Impact
6.9
Impact

livre de Olivier Norek (2020)

« L’écologie, sans révolution, c’est du jardinage ! »

Dans le petit monde des auteurs français de ce que l’on qualifiait jadis de polars de gare – à l’époque où l’on lisait encore des livres lors de voyages en train… – Olivier Norek est un drôle de spécimen, et sans doute l’un des personnages les plus intéressants. Venu du vrai monde la police judiciaire, il a naturellement débuté par des polars réalistes – et très crédibles, ce qui est logique – rapidement reconnus par le public et la critique (et ce même en dehors de l’hexagone) : on en compte aujourd’hui quatre, "Code 93", "Territoires", "Surtensions" et "Surface". Mais c’est lorsqu’il publie le bouleversant "Entre Deux Mondes" que Norek crée vraiment la surprise : plongée terrible dans l’enfer des migrants, voilà un livre qui secoue réellement son lecteur, et qui au final, a sans doute plus contribué à une prise de conscience collective (encore insuffisante) de ce drame que nombre de beaux discours et de pétitions généreuses. "Impact", le dernier Norek, s’inscrit dans cette même logique de discours politique, cette fois beaucoup plus polémique, à peine dissimulé derrière les péripéties – ici réduites au strict minimum – d’un thriller de divertissement.


"Impact" nous raconte, dans un très proche futur (on sort juste de la pandémie, et Macron est encore au pouvoir), l’apparition d’un véritable terrorisme écologique, qui va – et là le livre, souvent terrifiant, va se révéler sans doute optimiste – entraîner l’adhésion de la population, d’abord française, puis mondiale… et, c’est ce que suggère un dernier chapitre qui nous projette 25 ans dans l’avenir, peser sur l’évolution du monde.
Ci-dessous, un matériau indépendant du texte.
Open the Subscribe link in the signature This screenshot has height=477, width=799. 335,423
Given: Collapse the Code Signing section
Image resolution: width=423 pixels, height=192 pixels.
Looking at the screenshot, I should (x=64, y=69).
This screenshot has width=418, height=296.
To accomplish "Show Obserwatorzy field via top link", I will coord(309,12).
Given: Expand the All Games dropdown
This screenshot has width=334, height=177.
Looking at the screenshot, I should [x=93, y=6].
Très documenté, bourré d’informations (les dernières pages listent les sources utilisées pour construire le récit), "Impact" met en scène des personnages moins « humains » que ceux qui peuplent d’habitude les pages des thrillers de Norek, et c’est là un reproche que l’on peut légitimement faire à un bouquin qui s’éloigne de la « littérature » conventionnelle pour s’apparenter parfois à un pamphlet un peu didactique. Car les « héros » paradoxaux de ce roman servent avant tout à véhiculer un message fort sur l’urgence absolue d’un réveil collectif, et certaines scènes, comme celle – édifiante – de la discussion entre le Président et sa « plume » à propos des décisions gouvernementales, sont clairement posées là comme source de réflexion pour le lecteur, et non comme élément de la fiction. De la même manière, les parenthèses (effroyables) détaillant les conséquences déjà visibles de l’effondrement écologique sont voulues par Norek comme une manière brutale de faire réaliser au lecteur l’impact (oui, oui, et c’est là l’une des explications du titre) de ce qui figure déjà dans son journal quotidien mais qu’il choisit d’ignorer.
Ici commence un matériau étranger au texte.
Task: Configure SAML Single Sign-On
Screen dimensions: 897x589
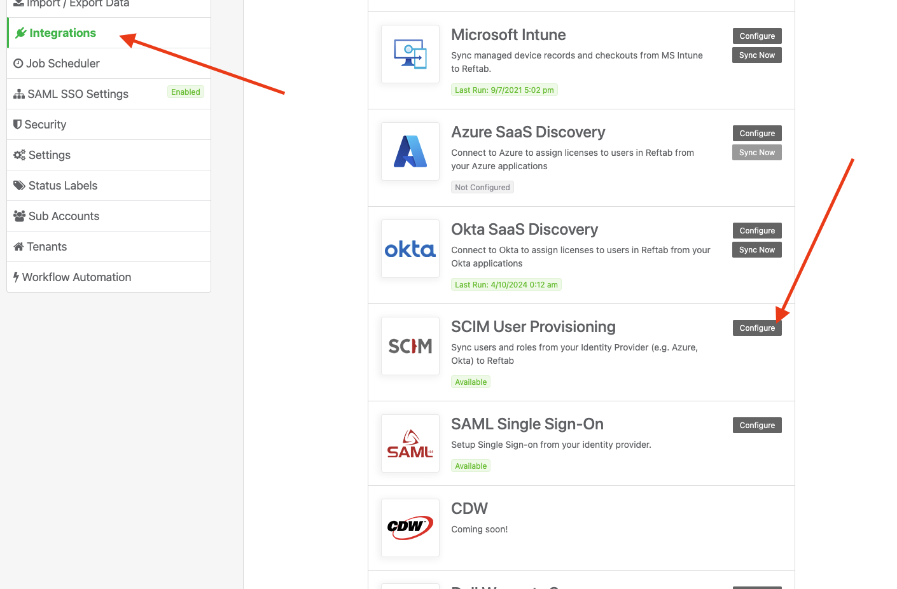Action: click(756, 425)
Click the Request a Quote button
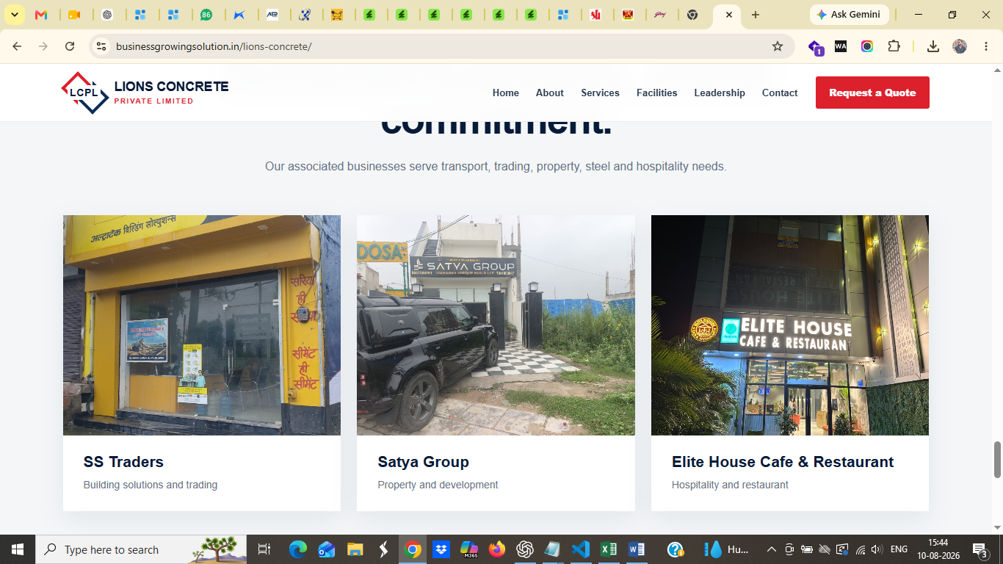The height and width of the screenshot is (564, 1003). click(x=872, y=93)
Ceux qui ne sont pas experts en droit se demanderont bien entendu si l’argumentation des avocats dans le « procès du siècle » (du millénaire !) qui conclut presque Impact est recevable, mais ça n’a finalement que peu d’importance devant les images terribles que le livre a faire naître dans notre tête. Norek est impitoyable dans sa condamnation de la démission des politiques ainsi que de tous les instruments démocratiques (dont la police et la justice…) qui sont sensés nous protéger, et encore plus radical dans sa dénonciation de l’abjection du capitalisme financier qui prépare sans sourciller l’apocalypse pour assurer ses profits. Et si Norek prêche beaucoup à travers la voix de son terroriste, ce que les gens de bon goût lui reprocheront certainement, il est difficile d’oublier la phrase prononcée page 186 : « l’écologie, sans révolution, c’est du jardinage ! ».


Norek est très en colère, et sa colère lui fait honneur. Impact n’est certainement pas un très bon livre, c’est néanmoins un livre absolument essentiel. Lisez-le sans délai, faites-le lire autour de vous. Et enfilez votre masque de panda balafré.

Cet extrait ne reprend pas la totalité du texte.